- Poster
- Directed by: S. K. Bhagavan
- Screenplay by: S. K. Bhagavan
- Story by: S. K. Bhagavan
- Produced by: Shivappa A Venugopal K
- Starring: Sanchari Vijay Ananth Nag Sudha Belawadi
- Cinematography: Jabez K. Ganesh
- Edited by: Shivaprasad Yadav Bharat Gowda
- Music by: Hemanth Kumar
- Production company: Kasthuri Nivasa Creations
- Release date: 4 January 2019;
- Country: India
- Language: Kannada

= Aduva Gombe =

2019 film by S. K. Bhagavan

Aduva Gombe is a 2019 Indian Kannada-language drama film written and directed by S. K. Bhagavan of the famed duo Dorai–Bhagavan, who returns to film direction after 22 years. Produced under the banner of Kasthuri Nivasa Creations, the film is jointly funded by Shivappa A. and Venugopal K., Executive Producer: Satish S. The film stars Sanchari Vijay and Rishita Malnad. The supporting cast includes Ananth Nag and Sudha Belawadi among others. The film's score and soundtrack are composed by Hemanth Kumar and the cinematography is by Ganesh.
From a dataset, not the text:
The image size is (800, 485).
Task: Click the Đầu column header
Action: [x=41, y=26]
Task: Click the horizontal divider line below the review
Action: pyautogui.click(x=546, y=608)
The film was released across Karnataka on 4 January 2019 and marked the first release for the year in Kannada cinema.

== Cast ==
- Sanchari Vijay as Madhava
- Ananth Nag as Kishan
- Rishita Malnad
- Sudha Belawadi as Rukmini
- Nirosha Shetty

== Soundtrack ==

Violinist Hemant Kumar scored the music for the film. The audio was released with much fanfare on 26 October 2018 and is owned by actor Puneeth Rajkumar's PRK Audio label. All three brother actors Shiva Rajkumar, Raghavendra Rajkumar, and Puneeth Rajkumar along with their cousin actor Vijay Raghavendra have lent their voices for the songs.

Track listing
| No. | Title | Singer(s) | Length |
|---|---|---|---|
| 1. | "Pisumaathige Thusu" | Shiva Rajkumar, Manasa Holla | 6:11 |
| 2. | "Aa Dev Roopisida" | Puneeth Rajkumar | 4:46 |
| 3. | "Adisi Nodu Beelisi Nodu" | Raghavendra Rajkumar | 4:31 |
| 4. | "Madarangee Madarangee" | Vijay Raghavendra, Anuradha Bhat | 6:24 |
| 5. | "O Madana" | Remo | 4:52 |
| 6. | "Natyarani Shanthale" | Supriya Lohith | 5:04 |

== Reception ==
=== Critical response ===

Sunayana Suresh of The Times of India scored the film at 2 out of 5 stars and says "If you are expecting some of the magic of the vintage Dorai-Bhagwan films, this might not really live up to the expectations. But if you want some soppy emotions and retro style filmmaking, you might like parts of it."Vijaya Karnataka scored the film at 2 out of 5 stars and says "Traveler Vijay has done well in emotional situations. Shivrajkumar, Puneeth, Raghavendra Rajkumar and Vijaya Raghavendra have sung for the first time in a single film. Those who like retro style cinema can watch cinema."